En Provence et Languedoc, pour la fête patronale (fête votive) dans les villages,
l’abrivado est considérée par la population en fête comme le spectacle majeur des
réjouissances prévues.
Les sept taureaux prévus pour la course à la cocarde dans le village voisin sont d’abord
triés par les gardians de la manade. Ils quittent leur pâturage cheminant au pas
accéléré, entourés des gardians et suivis des jeunes cavaliers et des calèches, ils
entrent dans le village. Sur un ordre du baïle gardian, les cavaliers se resserrent
entourant complètement les taureaux et ne laissant aucun passage entre les chevaux.
Les jeunes gens du village, hurlant et gesticulant, essayent de créer la fissure pour
faire échapper les taureaux qui n’auront alors qu’une idée en tête : retourner à leur
pâturage.

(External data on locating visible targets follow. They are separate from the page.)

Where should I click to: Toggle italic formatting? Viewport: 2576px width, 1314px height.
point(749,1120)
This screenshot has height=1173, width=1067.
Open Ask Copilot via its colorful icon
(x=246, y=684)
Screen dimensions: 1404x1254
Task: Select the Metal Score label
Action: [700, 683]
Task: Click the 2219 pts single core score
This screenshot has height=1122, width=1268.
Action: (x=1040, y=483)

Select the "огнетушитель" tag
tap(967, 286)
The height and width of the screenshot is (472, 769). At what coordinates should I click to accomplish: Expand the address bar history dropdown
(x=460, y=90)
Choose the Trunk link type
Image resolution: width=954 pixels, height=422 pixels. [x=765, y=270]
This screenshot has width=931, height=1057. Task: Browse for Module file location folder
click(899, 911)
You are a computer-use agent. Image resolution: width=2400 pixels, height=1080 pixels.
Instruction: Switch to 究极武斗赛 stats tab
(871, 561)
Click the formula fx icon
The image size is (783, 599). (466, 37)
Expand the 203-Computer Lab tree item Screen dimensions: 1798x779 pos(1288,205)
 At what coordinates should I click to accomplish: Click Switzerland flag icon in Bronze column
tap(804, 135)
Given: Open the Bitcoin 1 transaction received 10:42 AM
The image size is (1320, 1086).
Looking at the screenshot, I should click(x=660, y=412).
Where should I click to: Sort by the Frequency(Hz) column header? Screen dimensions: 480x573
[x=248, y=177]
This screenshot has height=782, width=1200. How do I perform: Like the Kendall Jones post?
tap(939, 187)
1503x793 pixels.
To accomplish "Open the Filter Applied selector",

C’est alors l’occasion pour les gardians de démontrer les aptitudes et la
dextérité de leurs montures et de rattraper au grand galop dans les rues du village les
bêtes échappées.
A la fin du XIX° siècle, pour se rendre à une course dans le Vaucluse ou à la boucherie à Toulon, les taureaux étaient déplacés de nuit et traversaient les villes comme
Marseille par le Cours Belsunce et la rue de Rome au petit galop.
Depuis l’apparition du transport par camion, le parcours de l’Abrivado se résume le plus
souvent à la traversée des artères principales du village avant d’arriver aux arènes.